I thought I would start off by showing a clean edit for this tutorial. Nothing too schnazy or contrasty, just simple, clean processing. Here are the steps I follow for this type of an edit…
The image looks a little washed out, so I will address that now.
I bring the image into Photoshop. I add a curves adjustment layer, and using the little pointed finger (it will make your cursor look like an eyedropper), I select an area of her skin. I chose an area on her forehead. This puts an anchor point on the curve. I want to make sure that the skin tone stays the same and does not get altered when I move the curve.
This darkened the midtones in the photo and added back in some of the contrast.
I merged the layers together. Next I added ‘sparkle’ to the eyes. There are many, many different ways to go about this which I will talk about in another tutorial. The goal (at least for light eyes), is to brighten a bit and sharpen. Here is what the eyes look like after some sparkle!
Again I merged the layers together. Next, I smooth the skin. Again, there are many different skin-smoothing methods, but my favorite is Portraiture. I always run it on its own layer, apply a black mask (so initially none of the effect is visible), and ‘paint in’ or reveal the smoothness with a soft white brush.
Merge the layers again! I was looking to add just a bit more contrast to this image, so I did the same steps outlined above with the curves layer. I added the curves layer, selected a point on her skin, and dragged the midtones down a bit again to darken things up a bit. However, some of the edges around her face darkened as well, and it was not flattering! So I applied a black mask to my curves layer so I could ‘paint in’ the darkening effect. I darkened the background and also her hair, eyelashes, and lips. You can see in the curves mask below exactly where I applied the darkening effect (the areas painted with the white brush).

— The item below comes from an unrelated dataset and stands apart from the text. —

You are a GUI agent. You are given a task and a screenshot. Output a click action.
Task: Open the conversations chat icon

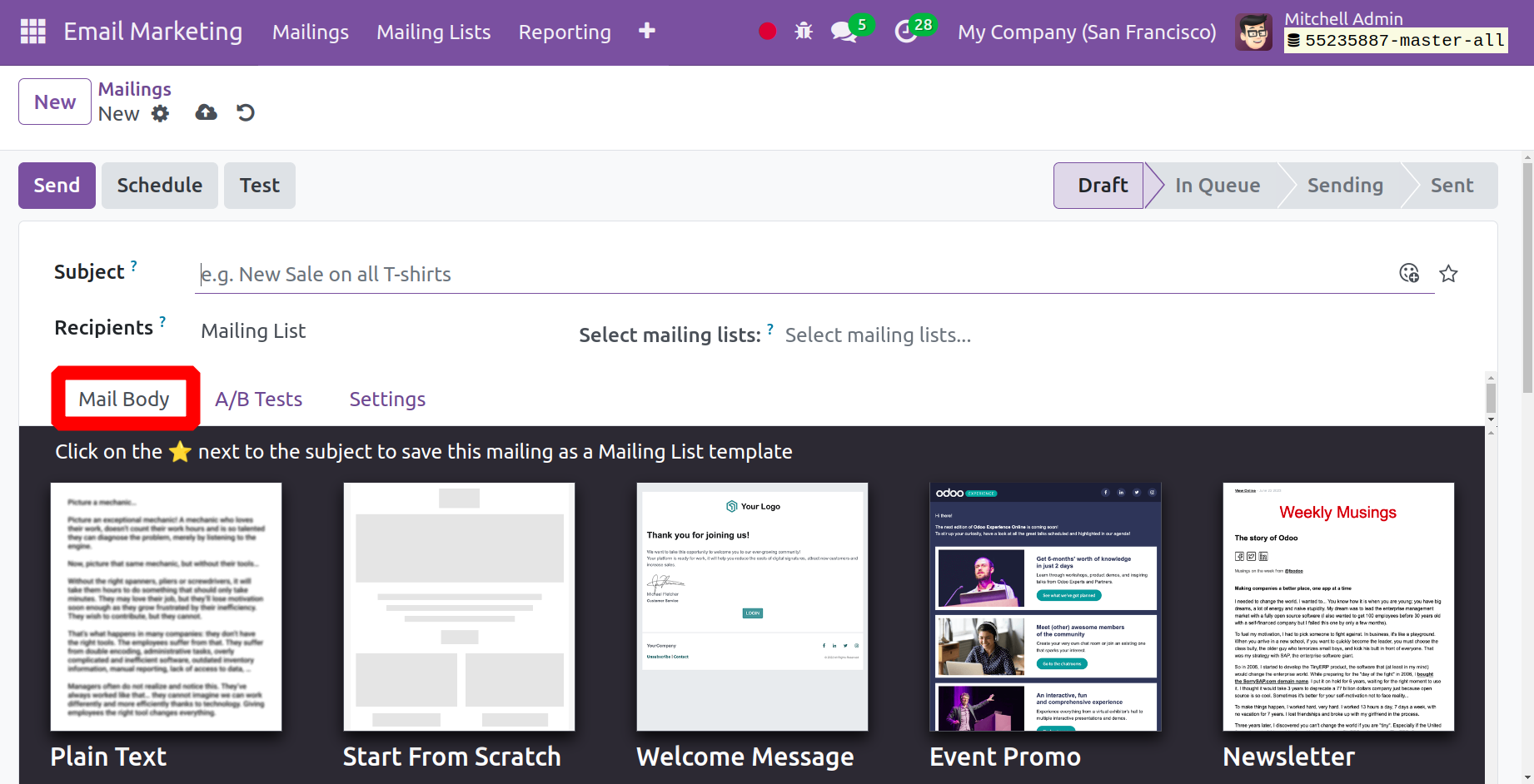coord(844,32)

Merge the layers. The next step is sharpening. Again, there are so many different sharpening methods. For final sharpening, I usually prefer to use the High Pass Filter. I didn’t, however, want to sharpen anything in the background or create any noise there. So again, I used a mask on the sharpen layer and just sharpened my subject.
And that’s all! Again, the before and after…
This usually takes me about 1 minute from start to finish, and I like the subtle ‘polish’ this type of processing gives an image!